Most people running for the Board of Education think that the problems we face are primarily local. They don’t recognize the complex structure that is a state-operated district, one whose funding is primarily based (over 80%) on state largess. Everything from curricular mandates, facility design and construction, Special Education programs, funding and staffing, teacher union contracts and school tax levies have had a Trenton based component.  And so the modern school board member has to be a fighter not just here in the city but down in Trenton as well.  As long as the state can control our funding and issue mandates, often unfunded, the long term improvement of our system will require a firm understanding of all the complex issues facing us and people who will roll up their sleeves to fight for what Paterson’s children both need and deserve.
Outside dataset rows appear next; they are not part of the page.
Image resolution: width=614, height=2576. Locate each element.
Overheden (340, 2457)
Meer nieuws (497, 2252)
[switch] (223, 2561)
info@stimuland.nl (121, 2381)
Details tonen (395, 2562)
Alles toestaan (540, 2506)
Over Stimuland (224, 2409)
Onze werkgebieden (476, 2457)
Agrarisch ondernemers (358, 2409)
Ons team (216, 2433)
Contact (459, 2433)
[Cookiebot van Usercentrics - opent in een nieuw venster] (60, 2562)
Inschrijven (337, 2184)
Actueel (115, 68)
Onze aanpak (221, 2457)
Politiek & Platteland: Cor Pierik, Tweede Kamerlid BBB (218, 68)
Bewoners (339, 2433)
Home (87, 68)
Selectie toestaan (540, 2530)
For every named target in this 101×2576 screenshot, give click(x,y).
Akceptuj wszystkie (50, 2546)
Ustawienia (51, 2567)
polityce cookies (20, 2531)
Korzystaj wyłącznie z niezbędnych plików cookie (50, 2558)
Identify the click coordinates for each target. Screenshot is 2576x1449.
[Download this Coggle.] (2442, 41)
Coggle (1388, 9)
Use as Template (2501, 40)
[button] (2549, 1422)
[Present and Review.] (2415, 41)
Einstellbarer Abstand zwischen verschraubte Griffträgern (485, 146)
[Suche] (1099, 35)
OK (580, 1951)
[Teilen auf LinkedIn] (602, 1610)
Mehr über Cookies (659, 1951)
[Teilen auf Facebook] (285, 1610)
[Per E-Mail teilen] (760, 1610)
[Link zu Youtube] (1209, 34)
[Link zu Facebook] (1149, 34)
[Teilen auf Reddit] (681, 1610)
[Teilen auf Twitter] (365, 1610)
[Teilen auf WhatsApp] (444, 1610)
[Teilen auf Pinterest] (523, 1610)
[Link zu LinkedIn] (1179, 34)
These are not simple issues, especially while we face such a major health pandemic whose repercussions ripple throughout every aspect of our district’s operation and wellbeing.

I have the institutional memory, experience and understanding that’s needed to help the district fight the political battles yet before us and the educational ones that confound us. Known in Trenton for my advocacy for Paterson, it is important to use those developed connections to fight for the things that Paterson needs.  As we build a new system that manages the Coronavirus and the many challenges that result, I am committed to bringing the same amount of fire, passion, understanding, determination and commitment that I have devoted to this system over the years as we, via the return to local control, begin to more fully chart the educational future of Paterson’s children.